And so, we need to be able to recognize that because Jesus went through that
viscerally that means that Jesus understands and dwells with us when we feel it
viscerally as well.
Julie Rose: So,
that's a point of comfort then I guess, to be able to recognize that even in
this separation, moment of discouragement that, that too, Jesus can succor us
in.
Kyle Norman: Yeah,
absolutely. Absolutely. Just think about the beloved Psalm, Psalm 23. You know,
"The Lord is my shepherd. I shall not want. He makes me lie down in green
pastures." You know, there's this verse that says, "He leads
me in paths of righteousness for his namesake, though I walk through the
deepest valley," but then it says, "I will not fear for you are with
me." That articulation of the darkest valley? That actually sits in the
center of the Psalm. That's what it's about, not about this just miraculous
removal of all hurts, all harms, all discouragements, but the indwelling of, of
God in the midst of that.
Julie Rose: Kyle,
what was helpful for you, and what was not helpful for you, in this period of
spiritual discouragement that you, that you went through, and I guess helpful
in terms of, uh, your own behaviors as well as the response of others?
Kyle Norman: Yeah, so
I'll, I'll start with what was not helpful. What was not helpful was the
Band-Aid slogans that sometimes we as people of faith put upon another person's
situation, not to make them feel better, but to make us feel better because we
don't know what to say. So, statements like, uh, people would say this to me,
you know, speaking of my wife's cancer, "Kyle, God is not picking on her.

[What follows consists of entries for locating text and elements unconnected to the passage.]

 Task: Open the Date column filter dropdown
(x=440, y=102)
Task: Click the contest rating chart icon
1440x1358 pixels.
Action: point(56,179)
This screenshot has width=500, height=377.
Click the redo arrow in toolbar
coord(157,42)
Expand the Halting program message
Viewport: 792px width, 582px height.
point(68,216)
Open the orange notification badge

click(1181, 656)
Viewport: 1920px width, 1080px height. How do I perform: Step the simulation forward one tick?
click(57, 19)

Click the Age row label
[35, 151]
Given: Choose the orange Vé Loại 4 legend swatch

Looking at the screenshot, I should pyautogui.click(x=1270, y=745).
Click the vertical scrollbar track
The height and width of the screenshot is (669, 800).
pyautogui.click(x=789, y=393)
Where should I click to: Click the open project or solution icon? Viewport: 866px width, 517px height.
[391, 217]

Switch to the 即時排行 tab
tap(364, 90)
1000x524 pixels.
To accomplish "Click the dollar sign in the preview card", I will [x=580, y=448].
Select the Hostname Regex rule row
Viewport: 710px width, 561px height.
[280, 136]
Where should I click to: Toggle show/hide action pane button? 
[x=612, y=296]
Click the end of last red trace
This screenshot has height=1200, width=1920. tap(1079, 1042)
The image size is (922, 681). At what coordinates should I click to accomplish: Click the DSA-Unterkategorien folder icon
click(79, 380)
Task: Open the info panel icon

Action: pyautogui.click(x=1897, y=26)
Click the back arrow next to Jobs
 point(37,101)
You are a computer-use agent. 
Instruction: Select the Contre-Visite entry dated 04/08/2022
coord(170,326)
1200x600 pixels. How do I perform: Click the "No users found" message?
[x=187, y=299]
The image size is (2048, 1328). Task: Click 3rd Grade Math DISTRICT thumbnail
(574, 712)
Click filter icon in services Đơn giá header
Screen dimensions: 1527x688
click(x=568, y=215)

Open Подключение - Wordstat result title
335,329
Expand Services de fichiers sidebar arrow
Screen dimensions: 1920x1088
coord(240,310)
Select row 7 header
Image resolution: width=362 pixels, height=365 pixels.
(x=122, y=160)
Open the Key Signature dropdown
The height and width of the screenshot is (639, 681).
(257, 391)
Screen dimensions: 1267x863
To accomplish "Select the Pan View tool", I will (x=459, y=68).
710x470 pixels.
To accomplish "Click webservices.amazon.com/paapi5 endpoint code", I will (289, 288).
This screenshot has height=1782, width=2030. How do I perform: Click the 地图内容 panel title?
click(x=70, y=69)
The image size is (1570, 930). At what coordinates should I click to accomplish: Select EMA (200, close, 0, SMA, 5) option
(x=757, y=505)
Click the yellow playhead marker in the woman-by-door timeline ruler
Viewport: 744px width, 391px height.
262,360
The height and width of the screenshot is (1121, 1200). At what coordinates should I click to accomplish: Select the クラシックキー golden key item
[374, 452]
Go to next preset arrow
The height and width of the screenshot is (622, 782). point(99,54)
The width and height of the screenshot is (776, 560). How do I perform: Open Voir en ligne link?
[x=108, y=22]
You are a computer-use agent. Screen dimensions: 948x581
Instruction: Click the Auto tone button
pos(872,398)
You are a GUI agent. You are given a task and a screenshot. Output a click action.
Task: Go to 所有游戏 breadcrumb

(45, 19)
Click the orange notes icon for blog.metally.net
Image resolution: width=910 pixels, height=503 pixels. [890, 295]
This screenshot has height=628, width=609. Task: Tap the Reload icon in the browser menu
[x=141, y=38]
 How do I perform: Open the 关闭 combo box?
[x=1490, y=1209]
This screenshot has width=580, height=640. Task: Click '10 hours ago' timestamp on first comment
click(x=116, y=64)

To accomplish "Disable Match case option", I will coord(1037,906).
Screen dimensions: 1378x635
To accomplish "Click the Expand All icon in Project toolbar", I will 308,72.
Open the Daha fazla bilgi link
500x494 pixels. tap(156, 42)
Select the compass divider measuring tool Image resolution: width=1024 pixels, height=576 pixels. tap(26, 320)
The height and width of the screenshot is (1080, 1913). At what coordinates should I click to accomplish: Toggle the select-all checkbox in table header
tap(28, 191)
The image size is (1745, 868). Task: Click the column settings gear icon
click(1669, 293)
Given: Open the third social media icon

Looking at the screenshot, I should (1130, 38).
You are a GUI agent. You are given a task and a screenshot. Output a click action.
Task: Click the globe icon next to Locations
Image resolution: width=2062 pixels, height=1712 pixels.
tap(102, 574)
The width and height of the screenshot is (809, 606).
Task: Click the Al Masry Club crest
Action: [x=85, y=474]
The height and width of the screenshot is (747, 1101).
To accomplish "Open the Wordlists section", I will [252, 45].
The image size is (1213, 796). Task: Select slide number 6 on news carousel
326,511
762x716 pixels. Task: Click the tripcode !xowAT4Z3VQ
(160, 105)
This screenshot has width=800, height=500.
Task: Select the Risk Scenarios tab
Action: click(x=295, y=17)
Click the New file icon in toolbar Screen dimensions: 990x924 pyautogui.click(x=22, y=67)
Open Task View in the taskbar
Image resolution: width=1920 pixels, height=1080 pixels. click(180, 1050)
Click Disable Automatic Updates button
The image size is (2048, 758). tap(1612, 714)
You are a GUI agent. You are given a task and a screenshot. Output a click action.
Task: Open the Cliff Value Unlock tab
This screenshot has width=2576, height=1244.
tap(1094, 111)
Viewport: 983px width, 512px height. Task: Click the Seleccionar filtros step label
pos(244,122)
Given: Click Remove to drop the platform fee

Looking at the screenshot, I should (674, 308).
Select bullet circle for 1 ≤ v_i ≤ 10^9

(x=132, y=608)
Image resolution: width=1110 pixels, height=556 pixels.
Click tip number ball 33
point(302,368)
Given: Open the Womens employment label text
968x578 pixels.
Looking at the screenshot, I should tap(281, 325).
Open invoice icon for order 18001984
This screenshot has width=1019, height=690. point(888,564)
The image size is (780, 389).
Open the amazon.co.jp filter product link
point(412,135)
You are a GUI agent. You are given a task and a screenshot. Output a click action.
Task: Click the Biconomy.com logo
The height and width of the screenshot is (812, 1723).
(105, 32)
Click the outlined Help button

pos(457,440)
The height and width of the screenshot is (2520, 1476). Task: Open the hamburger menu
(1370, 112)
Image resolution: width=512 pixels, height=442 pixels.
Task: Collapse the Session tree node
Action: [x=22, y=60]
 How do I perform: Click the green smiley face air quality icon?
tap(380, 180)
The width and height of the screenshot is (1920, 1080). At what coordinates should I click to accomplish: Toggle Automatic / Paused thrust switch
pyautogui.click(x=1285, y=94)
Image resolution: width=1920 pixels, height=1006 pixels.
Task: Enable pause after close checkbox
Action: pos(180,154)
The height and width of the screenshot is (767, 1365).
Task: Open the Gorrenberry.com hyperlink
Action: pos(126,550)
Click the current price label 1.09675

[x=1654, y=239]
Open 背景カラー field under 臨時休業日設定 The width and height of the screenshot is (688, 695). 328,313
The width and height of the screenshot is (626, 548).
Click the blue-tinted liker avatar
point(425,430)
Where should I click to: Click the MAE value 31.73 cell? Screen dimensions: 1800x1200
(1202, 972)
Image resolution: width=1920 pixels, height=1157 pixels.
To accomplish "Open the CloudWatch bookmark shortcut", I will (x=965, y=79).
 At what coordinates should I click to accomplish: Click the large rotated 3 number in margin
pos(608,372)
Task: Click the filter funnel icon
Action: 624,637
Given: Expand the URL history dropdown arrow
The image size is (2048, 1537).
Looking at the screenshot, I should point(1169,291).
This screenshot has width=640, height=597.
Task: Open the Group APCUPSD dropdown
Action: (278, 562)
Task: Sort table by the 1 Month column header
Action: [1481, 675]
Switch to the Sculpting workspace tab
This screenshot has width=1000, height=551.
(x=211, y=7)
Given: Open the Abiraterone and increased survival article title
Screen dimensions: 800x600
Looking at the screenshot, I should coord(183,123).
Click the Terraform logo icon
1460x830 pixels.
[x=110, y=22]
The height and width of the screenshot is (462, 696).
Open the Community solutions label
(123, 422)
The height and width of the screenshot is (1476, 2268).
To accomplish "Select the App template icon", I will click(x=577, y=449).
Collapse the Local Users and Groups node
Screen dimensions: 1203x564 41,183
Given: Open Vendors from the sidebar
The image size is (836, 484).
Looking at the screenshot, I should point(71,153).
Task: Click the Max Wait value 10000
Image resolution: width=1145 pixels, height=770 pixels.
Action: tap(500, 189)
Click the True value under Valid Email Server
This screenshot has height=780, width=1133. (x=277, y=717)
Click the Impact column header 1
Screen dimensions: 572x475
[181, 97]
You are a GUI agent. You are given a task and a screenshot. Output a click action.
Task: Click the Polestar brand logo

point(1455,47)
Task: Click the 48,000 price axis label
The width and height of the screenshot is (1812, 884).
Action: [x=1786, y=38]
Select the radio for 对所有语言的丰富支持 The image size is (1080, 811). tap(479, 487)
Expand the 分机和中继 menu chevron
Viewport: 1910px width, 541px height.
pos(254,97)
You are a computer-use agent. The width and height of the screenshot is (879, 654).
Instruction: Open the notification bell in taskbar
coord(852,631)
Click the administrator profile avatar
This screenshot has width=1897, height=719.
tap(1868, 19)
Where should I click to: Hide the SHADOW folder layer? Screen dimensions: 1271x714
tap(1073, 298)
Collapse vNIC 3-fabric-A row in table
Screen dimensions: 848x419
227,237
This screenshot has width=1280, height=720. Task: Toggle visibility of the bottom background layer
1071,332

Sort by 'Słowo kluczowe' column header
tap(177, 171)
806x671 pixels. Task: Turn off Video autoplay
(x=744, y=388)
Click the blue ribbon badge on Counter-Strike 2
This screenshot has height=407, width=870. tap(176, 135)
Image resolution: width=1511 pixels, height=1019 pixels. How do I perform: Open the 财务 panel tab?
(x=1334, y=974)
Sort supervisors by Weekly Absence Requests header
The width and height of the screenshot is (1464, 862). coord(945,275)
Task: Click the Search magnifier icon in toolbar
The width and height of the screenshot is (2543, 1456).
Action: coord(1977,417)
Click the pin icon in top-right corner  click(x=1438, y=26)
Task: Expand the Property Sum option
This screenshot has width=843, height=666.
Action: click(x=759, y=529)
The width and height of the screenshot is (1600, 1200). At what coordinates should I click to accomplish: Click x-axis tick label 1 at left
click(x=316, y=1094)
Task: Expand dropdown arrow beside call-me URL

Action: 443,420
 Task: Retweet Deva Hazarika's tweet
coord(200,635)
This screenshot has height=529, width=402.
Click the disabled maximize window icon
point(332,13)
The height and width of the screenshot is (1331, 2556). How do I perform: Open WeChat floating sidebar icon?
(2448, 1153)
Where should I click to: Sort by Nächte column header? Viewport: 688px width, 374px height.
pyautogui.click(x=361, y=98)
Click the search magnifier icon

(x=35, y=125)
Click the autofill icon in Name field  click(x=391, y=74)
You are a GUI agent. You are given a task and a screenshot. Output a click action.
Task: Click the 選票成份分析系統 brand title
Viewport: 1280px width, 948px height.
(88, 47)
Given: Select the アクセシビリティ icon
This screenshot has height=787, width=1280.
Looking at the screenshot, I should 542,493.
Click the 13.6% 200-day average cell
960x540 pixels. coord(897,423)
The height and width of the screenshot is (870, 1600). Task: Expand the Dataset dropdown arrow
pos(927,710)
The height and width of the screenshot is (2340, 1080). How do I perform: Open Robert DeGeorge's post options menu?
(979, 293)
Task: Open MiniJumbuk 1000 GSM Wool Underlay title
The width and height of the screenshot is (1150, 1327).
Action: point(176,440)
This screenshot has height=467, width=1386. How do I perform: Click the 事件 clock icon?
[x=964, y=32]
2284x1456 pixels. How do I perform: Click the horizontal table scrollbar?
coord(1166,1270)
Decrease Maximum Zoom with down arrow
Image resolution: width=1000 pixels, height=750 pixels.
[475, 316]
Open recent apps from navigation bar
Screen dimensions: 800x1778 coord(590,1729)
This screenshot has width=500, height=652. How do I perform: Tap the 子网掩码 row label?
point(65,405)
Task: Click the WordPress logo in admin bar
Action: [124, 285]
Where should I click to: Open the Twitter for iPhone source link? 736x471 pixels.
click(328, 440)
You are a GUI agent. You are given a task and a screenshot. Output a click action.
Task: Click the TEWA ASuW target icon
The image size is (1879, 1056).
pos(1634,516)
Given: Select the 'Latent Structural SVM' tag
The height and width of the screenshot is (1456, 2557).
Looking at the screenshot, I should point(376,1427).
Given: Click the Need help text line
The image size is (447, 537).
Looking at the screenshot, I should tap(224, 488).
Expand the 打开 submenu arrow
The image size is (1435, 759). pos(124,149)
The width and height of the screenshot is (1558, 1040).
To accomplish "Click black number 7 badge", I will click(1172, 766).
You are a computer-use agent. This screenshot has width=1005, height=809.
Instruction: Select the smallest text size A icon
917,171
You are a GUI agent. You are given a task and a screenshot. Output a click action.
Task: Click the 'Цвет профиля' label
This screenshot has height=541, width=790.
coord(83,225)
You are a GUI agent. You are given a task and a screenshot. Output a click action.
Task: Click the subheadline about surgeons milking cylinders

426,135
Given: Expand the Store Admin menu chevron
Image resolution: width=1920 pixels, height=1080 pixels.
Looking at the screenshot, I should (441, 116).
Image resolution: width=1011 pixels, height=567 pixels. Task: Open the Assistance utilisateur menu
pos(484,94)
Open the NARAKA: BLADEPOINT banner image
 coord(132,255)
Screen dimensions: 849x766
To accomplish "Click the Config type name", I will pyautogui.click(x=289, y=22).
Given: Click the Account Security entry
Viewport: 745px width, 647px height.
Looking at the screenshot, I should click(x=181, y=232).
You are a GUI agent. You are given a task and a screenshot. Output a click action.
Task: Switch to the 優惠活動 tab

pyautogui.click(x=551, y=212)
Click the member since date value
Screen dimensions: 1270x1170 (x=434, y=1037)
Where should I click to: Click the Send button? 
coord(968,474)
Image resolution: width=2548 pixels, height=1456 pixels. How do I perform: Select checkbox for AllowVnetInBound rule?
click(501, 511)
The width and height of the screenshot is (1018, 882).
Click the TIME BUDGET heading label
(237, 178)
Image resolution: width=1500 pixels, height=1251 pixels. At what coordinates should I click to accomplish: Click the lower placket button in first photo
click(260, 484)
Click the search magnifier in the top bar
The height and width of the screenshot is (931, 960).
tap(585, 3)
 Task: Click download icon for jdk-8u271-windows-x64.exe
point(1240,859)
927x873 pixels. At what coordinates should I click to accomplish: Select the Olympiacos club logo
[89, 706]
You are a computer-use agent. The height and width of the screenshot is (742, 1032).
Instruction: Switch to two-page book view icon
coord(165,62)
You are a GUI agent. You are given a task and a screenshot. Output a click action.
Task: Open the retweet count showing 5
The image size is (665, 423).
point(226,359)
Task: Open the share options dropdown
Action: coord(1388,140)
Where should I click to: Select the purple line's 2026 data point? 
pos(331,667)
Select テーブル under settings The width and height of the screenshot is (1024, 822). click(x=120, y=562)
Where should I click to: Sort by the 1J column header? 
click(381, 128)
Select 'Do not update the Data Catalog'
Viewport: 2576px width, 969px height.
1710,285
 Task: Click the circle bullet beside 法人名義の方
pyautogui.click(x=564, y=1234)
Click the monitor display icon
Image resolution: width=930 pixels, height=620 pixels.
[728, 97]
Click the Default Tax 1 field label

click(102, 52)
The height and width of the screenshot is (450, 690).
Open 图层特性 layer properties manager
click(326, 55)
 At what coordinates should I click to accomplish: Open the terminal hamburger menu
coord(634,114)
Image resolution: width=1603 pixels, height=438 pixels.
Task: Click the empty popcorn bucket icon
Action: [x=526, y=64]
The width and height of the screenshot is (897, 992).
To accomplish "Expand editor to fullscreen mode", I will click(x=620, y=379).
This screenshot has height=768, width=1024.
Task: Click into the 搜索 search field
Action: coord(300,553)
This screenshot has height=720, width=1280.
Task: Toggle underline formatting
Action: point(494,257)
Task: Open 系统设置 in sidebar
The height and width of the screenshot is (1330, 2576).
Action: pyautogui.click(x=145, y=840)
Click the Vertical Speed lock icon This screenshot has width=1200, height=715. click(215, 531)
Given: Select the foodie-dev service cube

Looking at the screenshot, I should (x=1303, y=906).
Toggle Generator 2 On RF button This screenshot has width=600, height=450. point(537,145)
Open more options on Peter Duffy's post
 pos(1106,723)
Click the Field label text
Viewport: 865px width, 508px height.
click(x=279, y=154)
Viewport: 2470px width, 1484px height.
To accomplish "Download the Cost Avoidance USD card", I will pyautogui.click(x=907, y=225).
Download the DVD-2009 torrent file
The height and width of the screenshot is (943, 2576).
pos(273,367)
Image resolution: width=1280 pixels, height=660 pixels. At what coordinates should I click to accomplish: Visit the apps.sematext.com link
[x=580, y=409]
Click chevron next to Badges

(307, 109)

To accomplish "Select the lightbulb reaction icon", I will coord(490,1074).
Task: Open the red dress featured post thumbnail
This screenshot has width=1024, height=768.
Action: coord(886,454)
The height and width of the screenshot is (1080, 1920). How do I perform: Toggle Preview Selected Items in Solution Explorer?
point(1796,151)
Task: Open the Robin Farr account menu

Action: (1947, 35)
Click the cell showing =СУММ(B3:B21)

He's handpicking her to bestow his glory." Like, come on, ugh. Like,
that's not helpful. Or, "Kyle, we just need to pray the pain away."
What? Like, that means nothing, and what it does, it just completely dismisses
your experience, right? And it's not made to help them, it's made to let us
feel off the hook because we don't wanna sit with the uncomfortable reality.
So, that wasn't something that was helpful.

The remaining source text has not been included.